*SOURCE MATERIAL*.
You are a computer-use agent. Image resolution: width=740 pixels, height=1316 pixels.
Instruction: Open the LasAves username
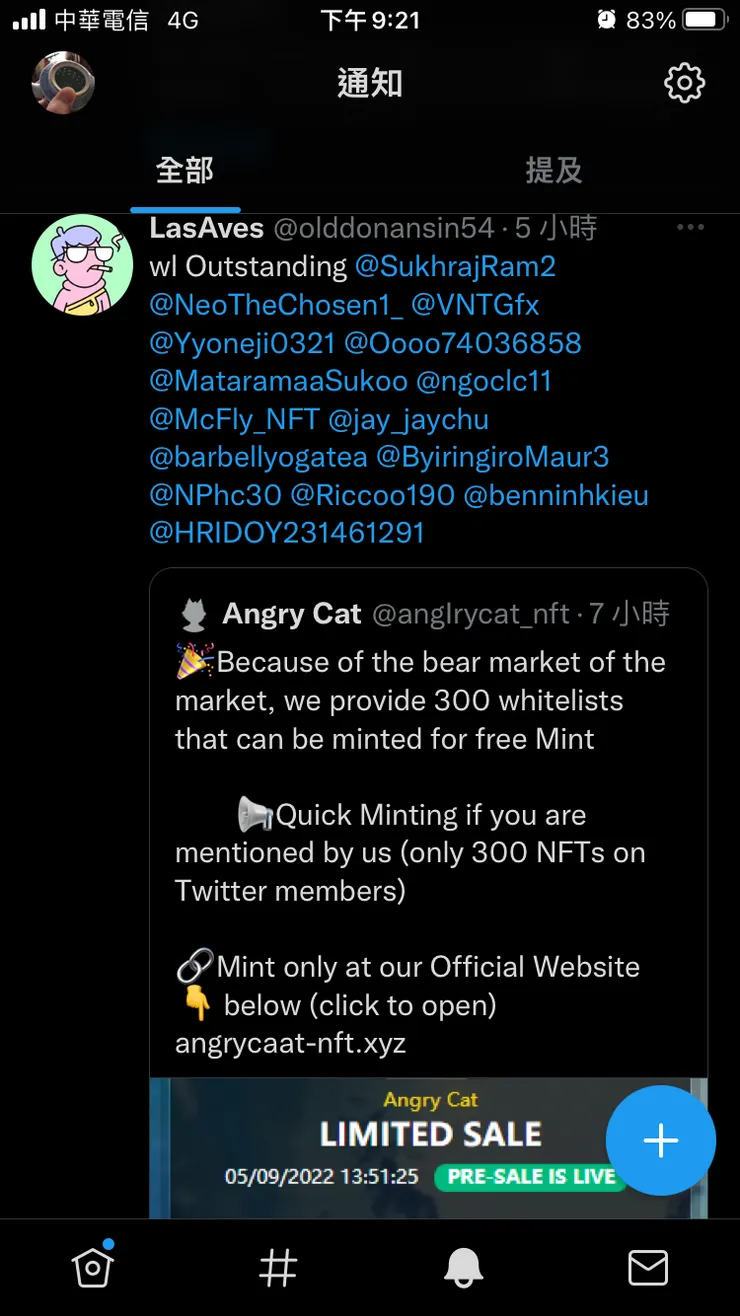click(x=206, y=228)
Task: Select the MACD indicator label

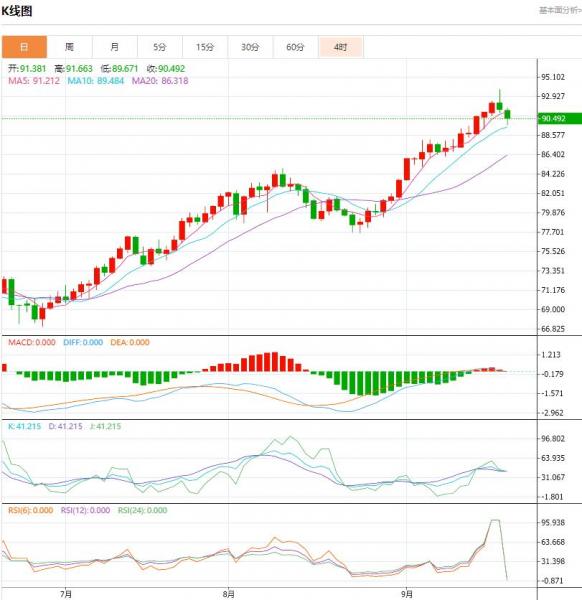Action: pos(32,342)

*WHAT YOU HAVE TO DO*. An exact copy of the listing is required, excluding any pictures.

*SOLUTION FOR THIS PROBLEM*.
You are a computer-use agent. Image resolution: width=740 pixels, height=1316 pixels.
Instruction: Open the LasAves username
click(x=206, y=228)
Task: Select the MACD indicator label

Action: pos(32,342)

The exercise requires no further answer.